OSA: Echocardiography Video Segmentation via Orthogonalized State Update and Anatomical Prior-aware Feature Enhancement

Abstract

Accurate and temporally consistent segmentation of the left ventricle from echocardiography videos is essential for estimating the ejection fraction and assessing cardiac function. However, modeling spatiotemporal dynamics remains difficult due to severe speckle noise and rapid non-rigid deformations. Existing linear recurrent models offer efficient in-context associative recall for temporal tracking, but rely on unconstrained state updates, which cause progressive singular value decay in the state matrix, a phenomenon known as rank collapse, resulting in anatomical details being overwhelmed by noise. To address this, we propose OSA, a framework that constrains the state evolution on the Stiefel manifold. We introduce the Orthogonalized State Update (OSU) mechanism, which formulates the memory evolution as Euclidean projected gradient descent on the Stiefel manifold to prevent rank collapse and maintain stable temporal transitions.
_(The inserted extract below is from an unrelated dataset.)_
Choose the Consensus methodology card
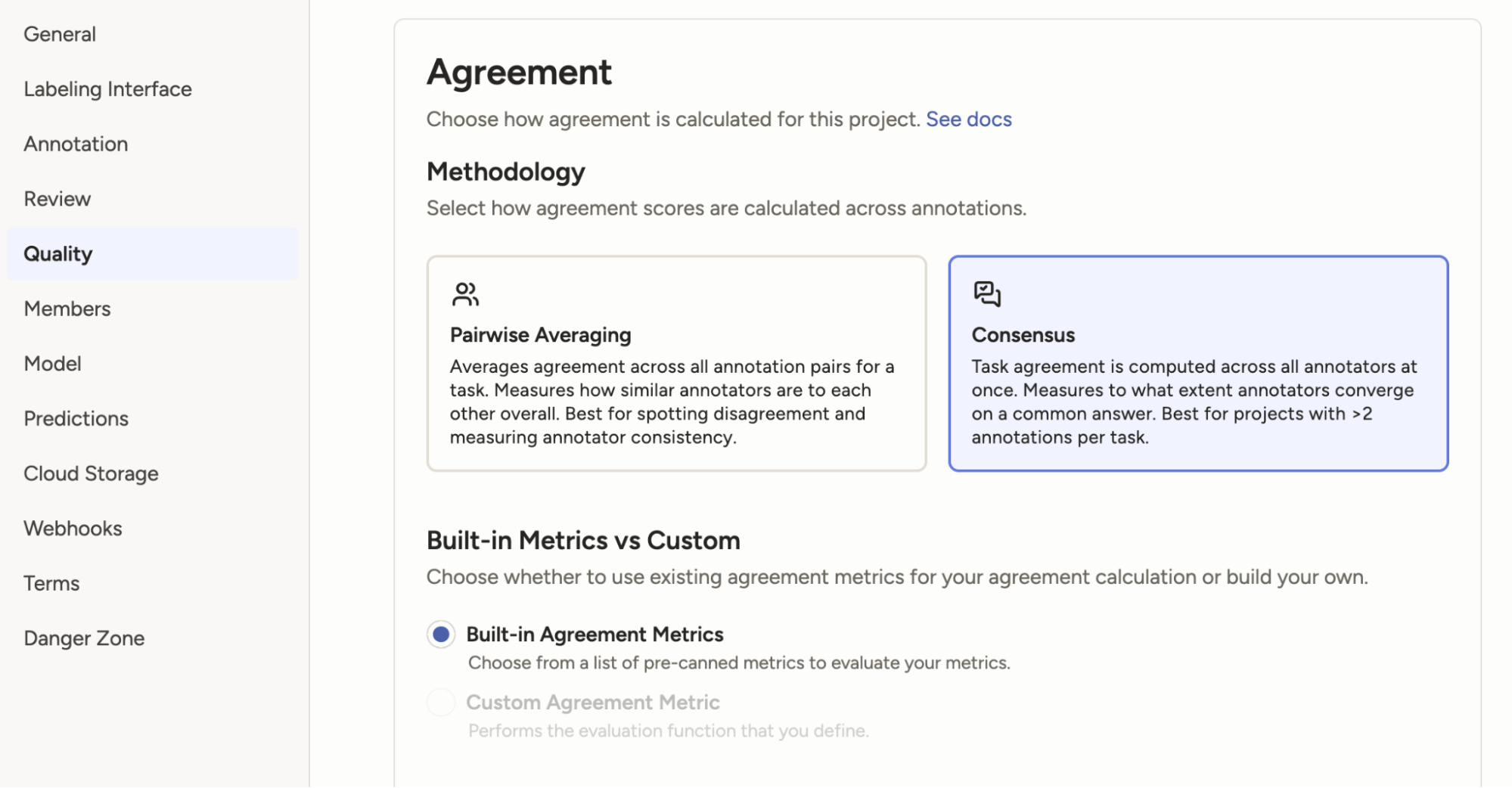The height and width of the screenshot is (788, 1512). pos(1198,363)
Furthermore, an Anatomical Prior-aware Feature Enhancement module explicitly separates anatomical structures from speckle noise through a physics-driven process, providing the temporal tracker with noise-resilient structural cues. Comprehensive experiments on the CAMUS and EchoNet-Dynamic datasets show that OSA achieves state-of-the-art segmentation accuracy and temporal stability, while maintaining real-time inference efficiency for clinical deployment. Codes are available at https://github.com/wangrui2025/OSA.

Figures (11)

• Figure 1: Illustration of different spatiotemporal memory update paradigms for echocardiography video segmentation. Top: Memory bank methods rely on sparse key-frame retrieval to capture temporal dynamics. Middle: Linear recurrent models perform unconstrained element-wise updates for state propagation. Bottom: Our OSA enforces a Stiefel manifold constraint, yielding stable and drift-free tracking across the cardiac cycle.
• Figure 2: Challenges in echocardiography video segmentation: (a–b) red boxes of speckle noise and blue boxes indicate indistinct or blurred contours; (c–f) large shape and scale variations across the cardiac cycle.
• Figure 3: Overview of the OSA architecture. The Anatomical Prior-aware Feature Enhancement (APFE) encoder extracts contrast-decomposed features from echocardiography video frames, which are recurrently updated through the Orthogonalized State Update (OSU) mechanism to maintain stable and geometry-aware spatiotemporal representations. The decoder reconstructs segmentation maps, and the entire model is optimized with loss.
• Figure 4: Illustration of OSU. Standard Euclidean recurrences suffer from rank collapse over long sequences (manifested as singular value decay and increasing condition number). OSU constrains state evolution on the Stiefel manifold via orthogonalized update. The unconstrained intermediate state $\mathbf{S}_t^{\text{Euc}}$ is projected back to the manifold as $\mathbf{S}_t$, ensuring stable temporal transitions.
• Figure 5: Behavioral comparison of optimization vector fields. Unconstrained Euclidean updates cause the state to drift away from orthogonal constraints (climbing valley walls). OSU generates a corrective flow that pulls iterates back onto the Stiefel manifold (valley floor).